In view of the limitations of existing recommendation methods, we conducted research on the recommendation methods that incorporate multiple user intents. This paper thoroughly analyzes the structural features of interactive graph convolutional neural networks and proposes a multi-intent-aware recommendation algorithm based on this analysis. The proposed model addresses the problem of low recommendation effectiveness in the presence of multiple user intents and avoids complete loss of signals from the counterpart tree during the aggregation process.

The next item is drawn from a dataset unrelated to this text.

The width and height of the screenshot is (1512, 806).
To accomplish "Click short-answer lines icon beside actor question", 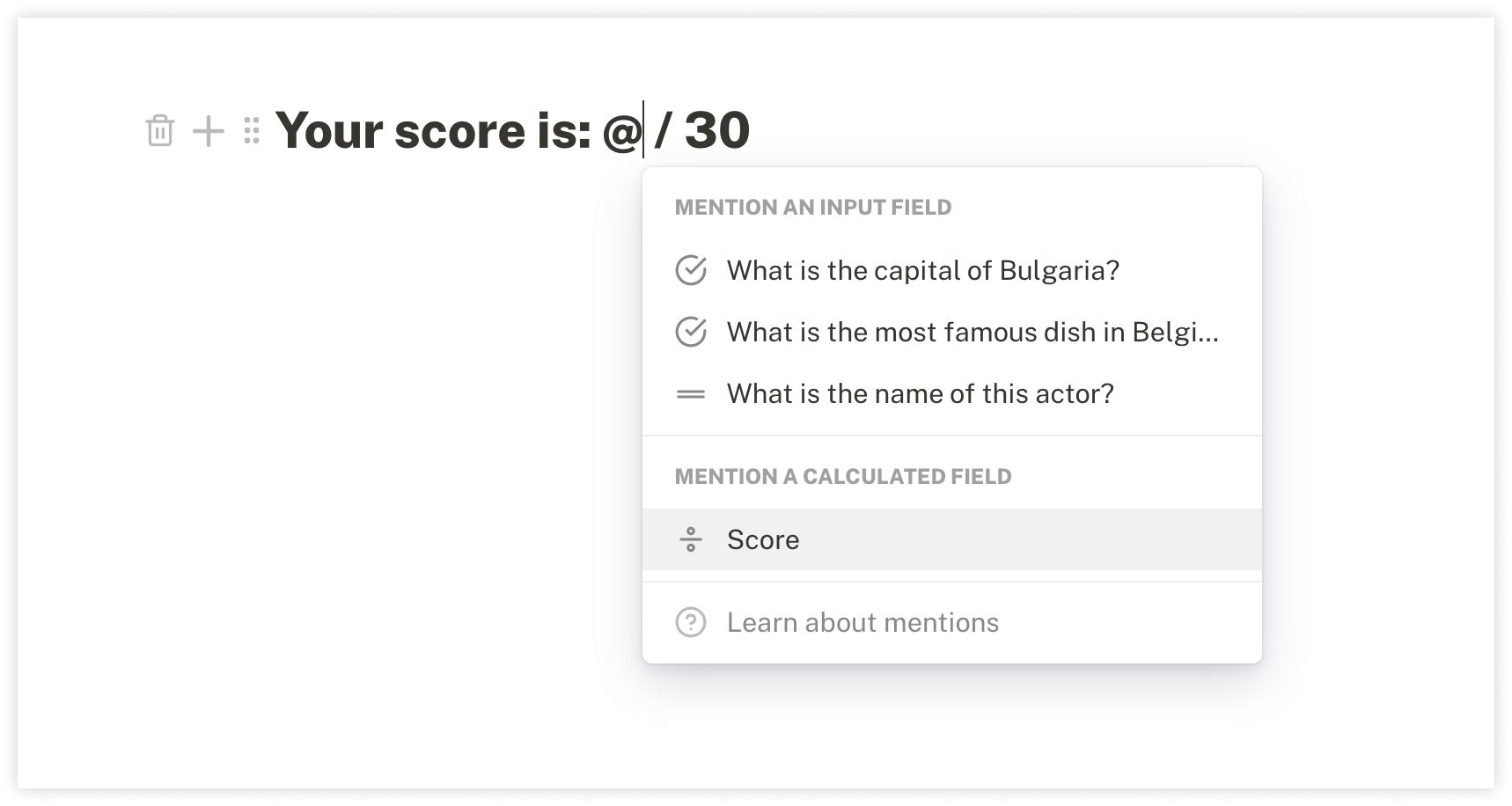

The model mainly consists of two modules designed to mine the true user intents. In the graph convolution module, an interactive convolution approach is used to aggregate the features of multiple user intents. In the multi-intent attention module, an attention mechanism is employed to assign weights to the effects of multiple user-intent embeddings, thus constructing global intent features and eliminating ambiguity in user intents. The experimental results show that the recommendation model proposed in this paper performs better on three public datasets than other mainstream recommendation models, especially on data sets with high interaction density(Restaurant: Density \(0.748\%\)). In the future, we will concentrate more attention on two directions: (a) expanding our experiments on datasets with higher interaction density to better demonstrate the effectiveness of our model, and (b) researching how to further improve the performance of the model on datasets with lower interaction density.